[TASK INPUT]
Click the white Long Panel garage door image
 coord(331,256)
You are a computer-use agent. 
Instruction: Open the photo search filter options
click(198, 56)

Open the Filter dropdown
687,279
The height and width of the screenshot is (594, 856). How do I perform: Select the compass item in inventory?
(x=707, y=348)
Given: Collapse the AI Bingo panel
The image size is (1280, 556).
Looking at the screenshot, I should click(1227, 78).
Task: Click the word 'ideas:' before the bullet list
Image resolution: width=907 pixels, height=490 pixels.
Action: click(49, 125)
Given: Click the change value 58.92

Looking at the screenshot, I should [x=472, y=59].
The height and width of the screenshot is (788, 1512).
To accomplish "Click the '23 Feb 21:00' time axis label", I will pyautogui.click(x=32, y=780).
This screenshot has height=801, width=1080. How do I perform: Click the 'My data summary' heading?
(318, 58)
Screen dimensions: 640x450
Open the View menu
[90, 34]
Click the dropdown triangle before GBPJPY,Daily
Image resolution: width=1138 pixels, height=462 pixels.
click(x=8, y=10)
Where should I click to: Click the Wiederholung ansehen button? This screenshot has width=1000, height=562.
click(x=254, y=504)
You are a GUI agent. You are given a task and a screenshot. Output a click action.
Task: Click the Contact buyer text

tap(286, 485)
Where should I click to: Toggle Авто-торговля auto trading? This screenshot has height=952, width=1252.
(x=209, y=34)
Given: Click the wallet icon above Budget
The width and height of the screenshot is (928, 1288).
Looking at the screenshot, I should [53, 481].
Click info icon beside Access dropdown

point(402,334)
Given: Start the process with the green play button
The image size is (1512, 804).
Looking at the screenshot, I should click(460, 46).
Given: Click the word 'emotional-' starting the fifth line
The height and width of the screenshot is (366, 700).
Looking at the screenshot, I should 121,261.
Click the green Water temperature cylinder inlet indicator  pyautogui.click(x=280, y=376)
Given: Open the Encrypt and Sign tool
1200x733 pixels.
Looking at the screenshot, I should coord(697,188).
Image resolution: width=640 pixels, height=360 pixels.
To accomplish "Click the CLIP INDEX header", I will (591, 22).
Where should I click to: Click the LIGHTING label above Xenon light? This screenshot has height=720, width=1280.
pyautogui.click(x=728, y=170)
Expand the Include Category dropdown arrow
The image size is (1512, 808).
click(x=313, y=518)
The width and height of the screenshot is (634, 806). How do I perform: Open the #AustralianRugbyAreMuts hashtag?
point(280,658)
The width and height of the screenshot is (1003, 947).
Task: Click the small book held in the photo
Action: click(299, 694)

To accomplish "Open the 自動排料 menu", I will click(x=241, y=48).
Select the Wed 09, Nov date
[/TASK INPUT]
TASK TO COMPLETE: Search the entries for the string "accomplish". Copy every line that has it.

WRITTEN REPLY:
To accomplish "Click the '23 Feb 21:00' time axis label", I will pyautogui.click(x=32, y=780).
To accomplish "Click the CLIP INDEX header", I will (591, 22).
To accomplish "Open the 自動排料 menu", I will click(x=241, y=48).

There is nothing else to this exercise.